**Textauszug**
Assyrische Kirche des Ostens
Die Assyrische Kirche des Ostens, auch Apostolische Kirche des Ostens, vollständig: Heilige Apostolische und
Katholische Assyrische Kirche des Ostens
, ist eine Ostkirche syrischer Tradition in Nachfolge des altchristlichen
Katholikats von Seleukia-Ktesiphon - den
heutigen Ruinen bei Bagdad im Irak.
Der ursprüngliche Name lautete Kirche des Ostens
, weil die Kirche für die Christen östlich der Grenze des Römischen
Reiches zuständig war. Als einzige der altchristlichen Kirchen war sie niemals Staatskirche, sondern unterstand immer
nichtchristlicher Herrschaft. Nach ihrem ursprünglichen Verbreitungsgebiet wird sie auch Persische Kirche
,
Mesopotamisch-Persische Kirche
oder Ostsyrische Kirche
genannt, ab dem 15. Jahrhundert auch Chaldäische
Kirche
, erst seit dem 19. Jahrhundert Assyrische Kirche
- beides Bezeichnungen, die vom Westen eingeführt
wurden.
Die Assyrische Kirche des Ostens führt ihre Wurzeln zurück auf den Apostel
Thaddäus, der demnach zwischen 37 und 65 in
Mesopotamien predigte, und ist nach
Jerusalem und Antiochia - dem heutigen
Antakya/Hatay - eine der ältesten Kirchen.

[Gespeicherte Einträge]
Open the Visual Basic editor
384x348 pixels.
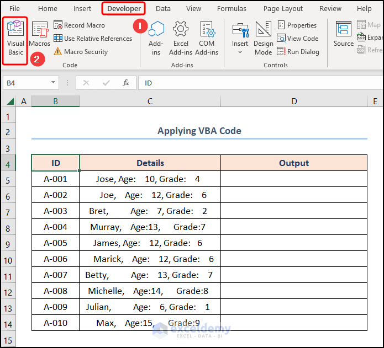[x=15, y=39]
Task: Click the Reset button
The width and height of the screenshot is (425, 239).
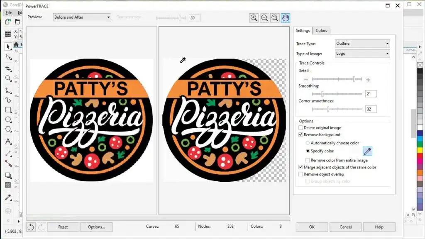Action: tap(63, 227)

**Anforderung**
Schreib aus dem Text über die Assyrische Kirche des Ostens alles von „Die Assyrische Kirche des Ostens führt“ bis hinunter zu „der ältesten Kirchen.“ noch einmal ab und benenne dabei „Antiochia“ in „Antiocheia“ um. Die Einträge werden hier nicht gebraucht.

**Erledigte Aufgabe**
Die Assyrische Kirche des Ostens führt ihre Wurzeln zurück auf den Apostel
Thaddäus, der demnach zwischen 37 und 65 in
Mesopotamien predigte, und ist nach
Jerusalem und Antiocheia - dem heutigen
Antakya/Hatay - eine der ältesten Kirchen.